What is dry-aged beef?

What is dry-aged beef?

What comes to mind when you imagine eating a spectacular steak? You might think about the tenderness, the flavor, the juiciness of the meat. Those are the attributes that most people think of, and they are influenced by how the meat is aged.

Virtually all beef is aged. There is still some cellular activity going on for up to 24 hours after the beef is harvested, and beef that isn’t aged will lack the tenderness and depth of flavor we look for in beef. There are two ways to age beef, wet aging and dry aging.

Wet aging is the most popular. It is cheap and efficient to do, especially on a large scale. The meat is cut quickly and vacuum sealed, then left to rest in a highly controlled environment. The natural enzymes in the meat begin to break down the proteins and connective tissue, and it inhibits moisture loss so that the meat stays juicy. After a set amount of time, the meat is ready to be sold. The drawback to this method is that it inhibits the aged aroma and flavor that can set beef apart. The beef that you buy in the grocery store is going to be wet-aged.

As recently as 50 years ago, all beef was dry-aged and now some butcher shops are going back to dry-aging beef because it creates a flavor that cannot be replicated with wet aging. Dry aging occurs when beef is left to hang unwrapped in a highly controlled environment. The temperature, airflow, and relative humidity are all carefully controlled to make sure that the beef doesn’t spoil as it ages.
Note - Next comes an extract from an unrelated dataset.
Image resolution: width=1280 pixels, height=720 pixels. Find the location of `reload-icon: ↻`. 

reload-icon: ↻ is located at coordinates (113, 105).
As the beef hangs, the natural enzymes begin to work their magic. They start to break down the protein into peptides and free amino acids. The different amino acids have different flavor profiles. Some taste a bit sweet, while others yield an umami flavor. Dry aging enhances the flavor of beef like nothing else. It’s more intense than wet-aged beef, and it has been described as having a slightly nutty or buttery flavor.
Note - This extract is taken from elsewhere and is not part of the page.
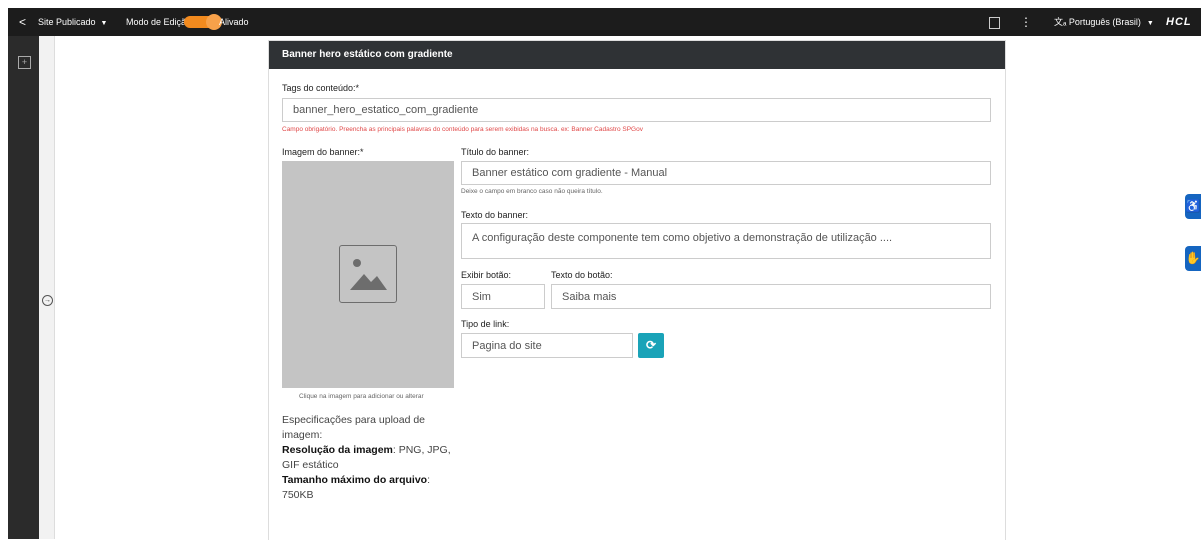 The image size is (1201, 540). What do you see at coordinates (24, 288) in the screenshot?
I see `left-sidebar: +` at bounding box center [24, 288].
The connective tissue and links between the muscle fibers begin to break down while the meat is aged, which makes it much more tender. There is very little difference in this part of the process between wet and dry aging.

The best dry-aged beef is usually grain-finished beef, which is more highly marbled than grass-finished beef (more on that here). This makes up for the slight moisture loss that occurs with dry aging; as the beef is cooked, the fat specs melt into the beef, making every bite mouthwateringly flavorful and tender.

The amount of time that beef is left to age varies from 14 to up to 200 days. The longer it’s left to hang the funkier the flavor gets, and studies have pointed to 21 days being the sweet spot, where the beef is tender and flavorful but not too funky. All our beef has been dry-aged for 21 days, making it unlike anything that you can buy at the grocery store.